Eu sempre fui meio sugestionado com algumas coisas, não
aguento pressão, melhor ainda, não aguento “DOIS VAMOS?, é pressão demais pra
minha cabeça.
Eis que fomos convidados a ficar para a resenha do quarto
dia.
Instantaneamente dissemos em um coro uníssono OPA! DEMOROU,
MEU NOME É PRONTO!
E lá ficamos.
No dia de irmos embora foi quando nos demos conta de que
havíamos torrado até o último centavo. Foi um choque!
Beaju, sempre precavida, disse que tinha um cartão de
crédito, que passaria a despesa das passagens no mesmo de depois “suicidaria”
para pagar.
Compramos as passagens e ficamos aguardando a saída do ônibus
pra Goiania.
Como foram quatro dias de festa, sem comer direito, bebendo
tudo que era líquido, nada mais normal macular a minha fisiologia.
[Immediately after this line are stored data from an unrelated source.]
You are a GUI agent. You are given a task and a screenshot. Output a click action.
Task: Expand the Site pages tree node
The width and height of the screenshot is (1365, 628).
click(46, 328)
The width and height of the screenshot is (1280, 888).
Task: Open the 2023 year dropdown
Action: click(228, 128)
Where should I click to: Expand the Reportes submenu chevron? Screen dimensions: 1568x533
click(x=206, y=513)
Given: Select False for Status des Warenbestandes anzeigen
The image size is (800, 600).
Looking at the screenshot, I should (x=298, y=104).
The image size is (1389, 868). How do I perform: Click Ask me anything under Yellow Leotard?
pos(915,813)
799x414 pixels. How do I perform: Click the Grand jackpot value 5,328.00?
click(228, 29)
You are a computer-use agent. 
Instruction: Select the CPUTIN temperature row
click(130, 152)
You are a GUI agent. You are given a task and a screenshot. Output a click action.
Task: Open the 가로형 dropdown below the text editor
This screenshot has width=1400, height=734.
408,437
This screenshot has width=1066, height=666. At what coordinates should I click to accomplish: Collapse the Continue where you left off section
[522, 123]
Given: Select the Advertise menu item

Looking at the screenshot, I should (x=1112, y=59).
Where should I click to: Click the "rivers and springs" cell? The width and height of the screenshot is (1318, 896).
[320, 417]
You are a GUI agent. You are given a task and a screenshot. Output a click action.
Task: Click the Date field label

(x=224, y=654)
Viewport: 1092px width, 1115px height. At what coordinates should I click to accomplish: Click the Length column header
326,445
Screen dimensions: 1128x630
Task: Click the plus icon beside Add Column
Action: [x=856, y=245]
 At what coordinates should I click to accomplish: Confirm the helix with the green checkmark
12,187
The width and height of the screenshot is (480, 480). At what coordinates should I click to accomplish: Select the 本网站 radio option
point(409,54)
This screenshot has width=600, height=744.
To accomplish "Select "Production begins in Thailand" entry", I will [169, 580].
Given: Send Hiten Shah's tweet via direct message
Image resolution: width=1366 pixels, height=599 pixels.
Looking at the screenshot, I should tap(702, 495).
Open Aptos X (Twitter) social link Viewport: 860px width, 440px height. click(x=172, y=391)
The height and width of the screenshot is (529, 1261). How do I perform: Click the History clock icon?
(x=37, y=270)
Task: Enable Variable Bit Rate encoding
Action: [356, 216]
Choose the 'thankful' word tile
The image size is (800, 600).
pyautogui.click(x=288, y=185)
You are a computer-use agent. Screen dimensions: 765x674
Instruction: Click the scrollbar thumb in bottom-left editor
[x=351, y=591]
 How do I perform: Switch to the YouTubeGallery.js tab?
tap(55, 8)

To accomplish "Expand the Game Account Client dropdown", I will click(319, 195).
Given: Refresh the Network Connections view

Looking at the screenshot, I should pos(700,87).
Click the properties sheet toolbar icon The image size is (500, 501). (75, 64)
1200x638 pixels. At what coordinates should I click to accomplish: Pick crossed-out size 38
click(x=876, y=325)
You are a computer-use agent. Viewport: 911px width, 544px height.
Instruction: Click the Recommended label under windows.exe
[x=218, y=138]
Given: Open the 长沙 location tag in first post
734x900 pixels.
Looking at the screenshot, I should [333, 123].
Pois bem, comecei a entrar em trabalho de parto e fiquei
desesperado quando entrei no banheiro da rodoviária e deparei com o zelador do
mesmo.
Putz! Fudeu! Será que paga pra cagar?
Nem me toquei que aquilo ali era uma caixinha, imbuído de “toda
honestidade e inocência” do mundo saí desesperado procurando algum canto que
pudesse parir aquela criança.
Depois de vagar por aquela estação, notei, quase ao final
dela, um banheirinho bem surrado que ficava num canto próximo ao almoxarifado
daquele lugar.
Não pensei duas vezes,
caí dentro!
Haviam três reservados mas somente um tinha porta, foi nesse
que eu entrei.
Saquei o rolo de papel higiênico e forrei a tampa do bocão e
pulei em cima.
Para minha desventura a porta fechava mas não tinha trinco.
Beleza!
Sentei meio lado e com
a outra perna, na ponta dos pés segurei a porta. Foi uma batalha, vez que determinado
movimento que fazia para fechar a porta, sem perceber, com o peso da perna eu
também fechava o “registro”, e em meio a esse sofrimento todo , conseguia
liberar alguma coisa.
Antes de tudo isso, havia combinado com a Beajú, que se nossa
viatura estivesse partindo era pra ela
me telefonar.
Foi dito e feito! O telefone tocou, o desespero falou mais
alto, e naquela ginástica toda eu resolvi botar tudo pra fora de uma única vez. Pensem no tamanho da força que
eu fiz, foi quase a mesma de um parto natural, achei que teria um aneurisma.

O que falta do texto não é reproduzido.